### WHAT TO DO
Lines in which "season" appears should be pulled from the data below.

################

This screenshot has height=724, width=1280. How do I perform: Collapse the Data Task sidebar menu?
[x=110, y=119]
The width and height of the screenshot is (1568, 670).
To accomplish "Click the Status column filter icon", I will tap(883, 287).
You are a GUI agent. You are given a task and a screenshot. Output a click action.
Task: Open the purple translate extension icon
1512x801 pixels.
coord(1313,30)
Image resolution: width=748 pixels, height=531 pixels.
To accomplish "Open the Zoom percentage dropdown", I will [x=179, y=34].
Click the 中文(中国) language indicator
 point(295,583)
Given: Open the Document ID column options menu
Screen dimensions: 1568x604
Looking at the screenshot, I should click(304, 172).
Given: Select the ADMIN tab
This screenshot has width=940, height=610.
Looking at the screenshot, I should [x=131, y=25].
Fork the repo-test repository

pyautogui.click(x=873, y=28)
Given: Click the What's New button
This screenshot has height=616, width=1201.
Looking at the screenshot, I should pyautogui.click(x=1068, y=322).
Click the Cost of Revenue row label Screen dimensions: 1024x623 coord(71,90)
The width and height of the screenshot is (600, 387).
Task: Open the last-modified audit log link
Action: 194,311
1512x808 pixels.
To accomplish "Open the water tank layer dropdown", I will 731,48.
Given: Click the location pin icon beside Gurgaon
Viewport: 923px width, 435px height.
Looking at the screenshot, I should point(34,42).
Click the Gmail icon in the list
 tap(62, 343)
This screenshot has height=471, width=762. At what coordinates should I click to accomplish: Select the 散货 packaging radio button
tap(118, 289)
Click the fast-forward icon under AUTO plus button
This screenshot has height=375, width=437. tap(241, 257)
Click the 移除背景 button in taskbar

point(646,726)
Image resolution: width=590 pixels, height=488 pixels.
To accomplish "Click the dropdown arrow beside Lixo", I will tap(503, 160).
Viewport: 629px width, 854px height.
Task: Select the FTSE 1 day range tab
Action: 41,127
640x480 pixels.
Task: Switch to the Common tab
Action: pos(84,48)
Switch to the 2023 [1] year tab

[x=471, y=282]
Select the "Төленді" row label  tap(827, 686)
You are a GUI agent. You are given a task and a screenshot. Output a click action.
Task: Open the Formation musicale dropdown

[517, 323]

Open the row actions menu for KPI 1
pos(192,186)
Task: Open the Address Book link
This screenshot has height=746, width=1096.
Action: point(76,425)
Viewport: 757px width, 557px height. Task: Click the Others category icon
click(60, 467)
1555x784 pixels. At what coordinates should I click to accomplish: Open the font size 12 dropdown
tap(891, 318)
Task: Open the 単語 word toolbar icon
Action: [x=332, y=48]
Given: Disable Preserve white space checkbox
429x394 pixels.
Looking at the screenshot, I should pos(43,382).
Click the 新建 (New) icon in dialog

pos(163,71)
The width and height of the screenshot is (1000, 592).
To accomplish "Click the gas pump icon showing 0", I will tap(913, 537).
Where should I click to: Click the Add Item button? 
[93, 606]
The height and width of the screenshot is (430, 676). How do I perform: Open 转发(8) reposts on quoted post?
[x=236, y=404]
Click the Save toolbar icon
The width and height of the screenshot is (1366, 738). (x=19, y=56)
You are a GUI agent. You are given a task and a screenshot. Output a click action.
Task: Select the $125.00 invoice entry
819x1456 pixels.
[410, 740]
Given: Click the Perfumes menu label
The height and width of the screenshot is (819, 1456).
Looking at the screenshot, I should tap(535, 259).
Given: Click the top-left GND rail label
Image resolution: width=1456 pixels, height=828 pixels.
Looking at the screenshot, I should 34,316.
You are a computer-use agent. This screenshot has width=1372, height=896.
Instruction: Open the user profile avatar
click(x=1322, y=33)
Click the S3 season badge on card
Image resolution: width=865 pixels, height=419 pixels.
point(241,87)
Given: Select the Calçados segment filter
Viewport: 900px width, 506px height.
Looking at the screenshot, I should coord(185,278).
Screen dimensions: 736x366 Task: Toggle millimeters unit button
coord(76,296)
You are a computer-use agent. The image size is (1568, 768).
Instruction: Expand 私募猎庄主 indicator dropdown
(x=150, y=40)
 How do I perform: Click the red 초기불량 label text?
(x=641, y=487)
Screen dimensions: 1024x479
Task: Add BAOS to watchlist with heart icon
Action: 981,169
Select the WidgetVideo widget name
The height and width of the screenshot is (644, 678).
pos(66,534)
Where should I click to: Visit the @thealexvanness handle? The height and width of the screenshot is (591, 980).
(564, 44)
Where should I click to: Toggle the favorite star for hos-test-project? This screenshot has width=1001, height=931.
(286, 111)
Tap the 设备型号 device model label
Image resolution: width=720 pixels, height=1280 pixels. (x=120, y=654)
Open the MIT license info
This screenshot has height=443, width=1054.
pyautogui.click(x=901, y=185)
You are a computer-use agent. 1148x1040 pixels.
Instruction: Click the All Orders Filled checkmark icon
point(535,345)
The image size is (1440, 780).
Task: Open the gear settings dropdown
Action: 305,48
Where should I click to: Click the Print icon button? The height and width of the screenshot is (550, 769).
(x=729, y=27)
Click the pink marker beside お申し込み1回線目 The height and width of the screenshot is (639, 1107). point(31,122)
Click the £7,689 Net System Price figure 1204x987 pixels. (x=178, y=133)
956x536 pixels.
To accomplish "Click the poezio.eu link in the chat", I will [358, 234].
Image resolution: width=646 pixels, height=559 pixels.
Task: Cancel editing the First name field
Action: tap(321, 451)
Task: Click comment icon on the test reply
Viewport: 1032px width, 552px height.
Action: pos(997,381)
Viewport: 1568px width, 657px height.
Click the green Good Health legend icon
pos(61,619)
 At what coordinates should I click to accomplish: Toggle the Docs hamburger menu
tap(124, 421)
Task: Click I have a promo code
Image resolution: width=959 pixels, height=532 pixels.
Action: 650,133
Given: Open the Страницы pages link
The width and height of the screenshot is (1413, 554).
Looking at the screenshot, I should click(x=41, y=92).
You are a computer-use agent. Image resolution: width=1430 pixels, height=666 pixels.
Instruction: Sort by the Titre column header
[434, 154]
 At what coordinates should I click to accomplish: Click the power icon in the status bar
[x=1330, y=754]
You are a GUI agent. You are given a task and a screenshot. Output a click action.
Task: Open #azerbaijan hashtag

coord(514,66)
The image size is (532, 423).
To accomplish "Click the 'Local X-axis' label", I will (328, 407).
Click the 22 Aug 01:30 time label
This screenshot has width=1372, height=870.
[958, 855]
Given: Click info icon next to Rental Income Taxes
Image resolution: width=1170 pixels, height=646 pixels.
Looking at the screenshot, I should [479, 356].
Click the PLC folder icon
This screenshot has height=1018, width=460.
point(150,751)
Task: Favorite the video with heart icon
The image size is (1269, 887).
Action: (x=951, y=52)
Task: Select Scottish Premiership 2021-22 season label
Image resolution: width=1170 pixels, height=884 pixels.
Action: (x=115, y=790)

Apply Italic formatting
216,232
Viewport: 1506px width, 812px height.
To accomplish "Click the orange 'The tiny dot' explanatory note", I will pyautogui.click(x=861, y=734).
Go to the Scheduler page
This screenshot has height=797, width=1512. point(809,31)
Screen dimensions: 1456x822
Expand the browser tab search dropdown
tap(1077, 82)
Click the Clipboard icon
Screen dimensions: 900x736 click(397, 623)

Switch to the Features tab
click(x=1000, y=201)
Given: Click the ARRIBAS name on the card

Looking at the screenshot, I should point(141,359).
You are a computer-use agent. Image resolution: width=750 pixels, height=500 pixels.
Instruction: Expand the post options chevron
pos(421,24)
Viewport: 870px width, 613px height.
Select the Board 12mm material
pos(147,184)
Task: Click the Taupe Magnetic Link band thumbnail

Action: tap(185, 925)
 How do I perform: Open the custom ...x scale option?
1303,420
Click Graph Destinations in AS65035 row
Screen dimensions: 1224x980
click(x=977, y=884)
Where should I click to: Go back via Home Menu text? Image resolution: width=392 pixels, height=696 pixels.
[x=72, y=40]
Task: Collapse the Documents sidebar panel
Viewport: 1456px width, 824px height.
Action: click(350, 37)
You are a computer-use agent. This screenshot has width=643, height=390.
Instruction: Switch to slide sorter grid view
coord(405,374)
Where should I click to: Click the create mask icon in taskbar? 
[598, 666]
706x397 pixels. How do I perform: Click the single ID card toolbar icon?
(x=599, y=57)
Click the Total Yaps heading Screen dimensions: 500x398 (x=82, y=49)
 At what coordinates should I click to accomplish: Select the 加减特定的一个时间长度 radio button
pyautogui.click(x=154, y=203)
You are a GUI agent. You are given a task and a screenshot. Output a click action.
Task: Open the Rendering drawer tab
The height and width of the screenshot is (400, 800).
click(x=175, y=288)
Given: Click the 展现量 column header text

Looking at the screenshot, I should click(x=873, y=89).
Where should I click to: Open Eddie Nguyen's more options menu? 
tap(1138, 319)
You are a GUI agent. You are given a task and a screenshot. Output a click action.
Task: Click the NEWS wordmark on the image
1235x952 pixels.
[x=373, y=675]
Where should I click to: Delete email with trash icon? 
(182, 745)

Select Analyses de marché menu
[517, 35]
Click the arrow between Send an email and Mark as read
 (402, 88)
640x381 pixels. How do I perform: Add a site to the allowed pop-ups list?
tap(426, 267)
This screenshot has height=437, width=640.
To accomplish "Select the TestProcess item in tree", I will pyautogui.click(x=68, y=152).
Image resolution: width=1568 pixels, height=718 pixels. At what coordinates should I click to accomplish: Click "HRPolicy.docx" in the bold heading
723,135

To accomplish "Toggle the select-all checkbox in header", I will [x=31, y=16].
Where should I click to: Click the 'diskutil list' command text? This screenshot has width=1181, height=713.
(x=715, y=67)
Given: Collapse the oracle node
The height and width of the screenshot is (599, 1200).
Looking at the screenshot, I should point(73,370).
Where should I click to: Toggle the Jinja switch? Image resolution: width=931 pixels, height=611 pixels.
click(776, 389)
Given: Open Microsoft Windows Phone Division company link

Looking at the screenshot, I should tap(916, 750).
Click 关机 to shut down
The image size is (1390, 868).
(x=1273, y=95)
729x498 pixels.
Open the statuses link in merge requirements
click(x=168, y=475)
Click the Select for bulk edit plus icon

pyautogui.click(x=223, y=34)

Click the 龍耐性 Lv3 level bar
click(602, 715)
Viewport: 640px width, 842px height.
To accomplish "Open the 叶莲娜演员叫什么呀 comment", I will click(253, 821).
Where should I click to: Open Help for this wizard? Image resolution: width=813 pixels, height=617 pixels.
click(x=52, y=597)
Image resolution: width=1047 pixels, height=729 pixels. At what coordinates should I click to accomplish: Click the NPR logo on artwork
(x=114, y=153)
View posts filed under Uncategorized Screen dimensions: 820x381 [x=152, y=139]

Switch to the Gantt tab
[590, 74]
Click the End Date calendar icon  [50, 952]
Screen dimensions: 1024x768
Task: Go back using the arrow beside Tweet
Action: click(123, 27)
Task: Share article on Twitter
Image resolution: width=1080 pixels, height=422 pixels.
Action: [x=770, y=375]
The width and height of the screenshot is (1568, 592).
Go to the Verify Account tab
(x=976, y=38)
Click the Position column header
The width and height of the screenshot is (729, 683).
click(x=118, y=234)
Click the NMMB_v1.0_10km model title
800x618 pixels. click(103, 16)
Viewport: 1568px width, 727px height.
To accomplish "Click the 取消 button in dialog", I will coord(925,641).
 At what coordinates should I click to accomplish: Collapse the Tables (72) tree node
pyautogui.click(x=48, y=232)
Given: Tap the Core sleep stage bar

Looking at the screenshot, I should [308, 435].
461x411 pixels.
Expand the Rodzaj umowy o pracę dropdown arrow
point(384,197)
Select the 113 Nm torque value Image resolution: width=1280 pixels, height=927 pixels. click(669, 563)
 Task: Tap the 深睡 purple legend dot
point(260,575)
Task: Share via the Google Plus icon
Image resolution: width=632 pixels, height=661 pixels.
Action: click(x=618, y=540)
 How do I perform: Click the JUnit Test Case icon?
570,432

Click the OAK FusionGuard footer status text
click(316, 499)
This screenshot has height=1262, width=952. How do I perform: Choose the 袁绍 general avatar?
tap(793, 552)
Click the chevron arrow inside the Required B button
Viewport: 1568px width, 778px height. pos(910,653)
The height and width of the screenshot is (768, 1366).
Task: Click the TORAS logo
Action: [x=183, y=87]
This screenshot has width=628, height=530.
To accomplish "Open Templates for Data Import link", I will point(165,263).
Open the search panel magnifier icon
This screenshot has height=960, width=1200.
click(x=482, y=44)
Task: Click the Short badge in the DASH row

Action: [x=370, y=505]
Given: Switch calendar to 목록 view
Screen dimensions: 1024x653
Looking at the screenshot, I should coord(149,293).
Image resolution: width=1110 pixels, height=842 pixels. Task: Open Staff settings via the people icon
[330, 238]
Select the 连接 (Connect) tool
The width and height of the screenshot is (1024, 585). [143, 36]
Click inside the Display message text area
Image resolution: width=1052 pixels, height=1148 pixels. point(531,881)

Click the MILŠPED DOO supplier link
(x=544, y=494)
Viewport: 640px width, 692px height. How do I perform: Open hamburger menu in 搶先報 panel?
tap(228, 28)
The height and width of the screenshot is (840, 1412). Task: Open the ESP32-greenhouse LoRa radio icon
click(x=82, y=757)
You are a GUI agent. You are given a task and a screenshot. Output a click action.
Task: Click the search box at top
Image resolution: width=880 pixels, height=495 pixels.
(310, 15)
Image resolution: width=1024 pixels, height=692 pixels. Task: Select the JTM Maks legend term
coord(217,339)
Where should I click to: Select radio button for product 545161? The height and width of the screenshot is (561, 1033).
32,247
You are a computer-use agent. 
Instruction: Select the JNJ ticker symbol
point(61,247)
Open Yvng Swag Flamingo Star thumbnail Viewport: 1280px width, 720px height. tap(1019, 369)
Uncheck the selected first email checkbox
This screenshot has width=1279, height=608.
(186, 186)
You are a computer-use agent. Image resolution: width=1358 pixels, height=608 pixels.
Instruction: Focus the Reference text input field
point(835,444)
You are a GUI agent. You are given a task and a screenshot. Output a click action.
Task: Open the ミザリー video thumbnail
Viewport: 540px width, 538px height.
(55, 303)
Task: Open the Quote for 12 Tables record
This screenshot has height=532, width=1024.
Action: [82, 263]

################

### EXERCISE ANSWER
Click the S3 season badge on card
Task: Select Scottish Premiership 2021-22 season label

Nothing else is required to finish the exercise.